If Ashleigh was alive, she’d be telling them that they were overreacting, that accidents happen. She may or may not have learnt a lesson, and the accident would’ve been a lucky escape, all part of growing up.
Stupid, reckless girls, all of them. Stupid, reckless.
Ashleigh is dead. Ashleigh is dead. Ashleigh is dead. He repeated it to himself so that he didn’t forget. Because all he wanted to do was forget.
Antonello understood Alex’s urge to break, to smash, to hurt. Underneath that rage was grief, the grief that Alex didn’t want to acknowledge, that he was trying to keep at a distance, the grief and the guilt, and the shame: ‘I was meant to keep her safe. I’m her father.’ That grief wasn’t going to go anywhere; it would never go away. It would weigh him down, pull him under. Eventually he’d have to surrender to it.
‘You’re right, Paolina,’ he said. ‘Jo deserves our pity. She might be alive, but being the one left behind, being the one responsible, that’s going to be hard.’
Paolina squeezed his hand. ‘Yes. But we’ve all been left behind.’
They retreated into silence. Outside, birds chirped and whistled. Alex paced, ignoring Lewis, the family jack russell who was nudging an old ball towards him.

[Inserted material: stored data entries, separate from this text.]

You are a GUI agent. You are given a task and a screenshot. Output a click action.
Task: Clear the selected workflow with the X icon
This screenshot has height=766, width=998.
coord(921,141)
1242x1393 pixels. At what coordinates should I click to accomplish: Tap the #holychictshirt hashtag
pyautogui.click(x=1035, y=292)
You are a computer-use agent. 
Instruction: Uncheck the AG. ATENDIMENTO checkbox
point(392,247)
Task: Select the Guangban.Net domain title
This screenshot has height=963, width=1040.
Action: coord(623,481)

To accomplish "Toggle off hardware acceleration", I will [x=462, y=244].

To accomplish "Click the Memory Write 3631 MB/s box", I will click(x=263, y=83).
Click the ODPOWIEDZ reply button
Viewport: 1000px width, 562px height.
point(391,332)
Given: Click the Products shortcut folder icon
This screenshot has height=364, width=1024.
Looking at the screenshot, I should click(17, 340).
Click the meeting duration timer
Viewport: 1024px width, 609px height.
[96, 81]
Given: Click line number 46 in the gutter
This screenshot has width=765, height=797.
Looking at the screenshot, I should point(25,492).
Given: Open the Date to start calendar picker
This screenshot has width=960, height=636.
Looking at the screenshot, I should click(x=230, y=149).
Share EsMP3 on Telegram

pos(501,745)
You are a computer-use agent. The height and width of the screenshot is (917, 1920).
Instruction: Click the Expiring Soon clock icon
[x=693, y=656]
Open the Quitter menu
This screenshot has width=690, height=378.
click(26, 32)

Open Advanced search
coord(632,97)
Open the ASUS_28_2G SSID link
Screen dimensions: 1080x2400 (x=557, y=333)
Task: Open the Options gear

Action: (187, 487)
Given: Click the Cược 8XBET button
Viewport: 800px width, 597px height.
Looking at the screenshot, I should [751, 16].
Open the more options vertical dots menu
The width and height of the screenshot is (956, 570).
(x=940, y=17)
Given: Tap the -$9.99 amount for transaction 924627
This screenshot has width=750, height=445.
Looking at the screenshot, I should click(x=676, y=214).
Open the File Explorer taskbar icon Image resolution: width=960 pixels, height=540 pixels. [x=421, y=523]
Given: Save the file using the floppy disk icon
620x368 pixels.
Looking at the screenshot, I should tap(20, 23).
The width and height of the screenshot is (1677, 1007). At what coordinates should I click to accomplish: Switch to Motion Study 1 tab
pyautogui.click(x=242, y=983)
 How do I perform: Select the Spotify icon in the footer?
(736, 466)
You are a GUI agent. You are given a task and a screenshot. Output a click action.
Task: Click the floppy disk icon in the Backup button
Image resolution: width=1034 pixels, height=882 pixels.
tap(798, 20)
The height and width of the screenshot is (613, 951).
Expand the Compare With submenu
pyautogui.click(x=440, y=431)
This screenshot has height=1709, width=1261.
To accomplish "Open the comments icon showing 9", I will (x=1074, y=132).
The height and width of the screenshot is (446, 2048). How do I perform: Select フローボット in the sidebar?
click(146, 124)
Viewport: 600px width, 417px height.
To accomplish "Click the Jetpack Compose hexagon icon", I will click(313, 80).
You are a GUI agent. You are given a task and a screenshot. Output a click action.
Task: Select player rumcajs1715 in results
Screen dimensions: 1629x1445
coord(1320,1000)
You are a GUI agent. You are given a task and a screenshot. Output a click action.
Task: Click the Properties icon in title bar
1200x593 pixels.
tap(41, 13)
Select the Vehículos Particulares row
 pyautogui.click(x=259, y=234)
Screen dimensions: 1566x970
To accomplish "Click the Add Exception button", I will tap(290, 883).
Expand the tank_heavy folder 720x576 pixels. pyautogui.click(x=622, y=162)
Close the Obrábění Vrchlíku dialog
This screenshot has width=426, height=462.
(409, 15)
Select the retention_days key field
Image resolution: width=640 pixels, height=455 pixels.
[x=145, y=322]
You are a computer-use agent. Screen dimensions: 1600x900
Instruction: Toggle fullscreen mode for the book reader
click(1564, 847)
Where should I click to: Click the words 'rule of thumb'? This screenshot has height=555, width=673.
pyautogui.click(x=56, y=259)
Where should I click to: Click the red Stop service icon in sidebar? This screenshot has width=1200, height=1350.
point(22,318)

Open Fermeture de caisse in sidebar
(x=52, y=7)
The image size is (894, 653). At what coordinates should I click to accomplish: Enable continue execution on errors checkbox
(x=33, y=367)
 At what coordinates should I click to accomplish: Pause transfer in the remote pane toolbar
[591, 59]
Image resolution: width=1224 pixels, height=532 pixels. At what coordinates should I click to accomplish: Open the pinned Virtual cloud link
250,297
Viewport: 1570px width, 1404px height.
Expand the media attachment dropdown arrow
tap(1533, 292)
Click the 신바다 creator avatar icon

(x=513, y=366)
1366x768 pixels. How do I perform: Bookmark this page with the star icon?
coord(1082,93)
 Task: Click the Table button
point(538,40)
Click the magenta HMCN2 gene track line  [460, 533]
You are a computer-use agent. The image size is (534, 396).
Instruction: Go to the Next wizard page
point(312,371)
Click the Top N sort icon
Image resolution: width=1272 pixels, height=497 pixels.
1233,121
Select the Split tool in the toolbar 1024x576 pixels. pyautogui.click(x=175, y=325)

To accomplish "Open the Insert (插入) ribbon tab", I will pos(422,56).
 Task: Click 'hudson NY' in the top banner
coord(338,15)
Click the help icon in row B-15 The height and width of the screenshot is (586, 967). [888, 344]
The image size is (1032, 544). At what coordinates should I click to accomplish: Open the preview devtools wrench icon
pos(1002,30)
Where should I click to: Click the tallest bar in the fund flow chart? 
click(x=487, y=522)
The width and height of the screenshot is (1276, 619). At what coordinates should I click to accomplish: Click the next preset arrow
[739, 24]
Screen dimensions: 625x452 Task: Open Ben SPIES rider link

‘I was remembering Ashleigh’s birthday,’ Paolina said eventually. ‘When they were planning the food and the music.’
Antonello remembered too. The two girls had sat on the floor organising a playlist for the party. They had a laptop opened, an iPad connected. They both wore headphones. Rae wanted Ashleigh to help plan the menu for the party — she was running through lists of finger food — but Ashleigh was ignoring her mother. Occasionally, either Ashleigh or Jo pulled the headphones out and loud music came crashing into the room. Several times Rae told them to turn the music down. Later she said to Antonello, ‘Ashleigh’s controls are stuck on high speed, high volume, and when she and Jo are together, it’s impossible.’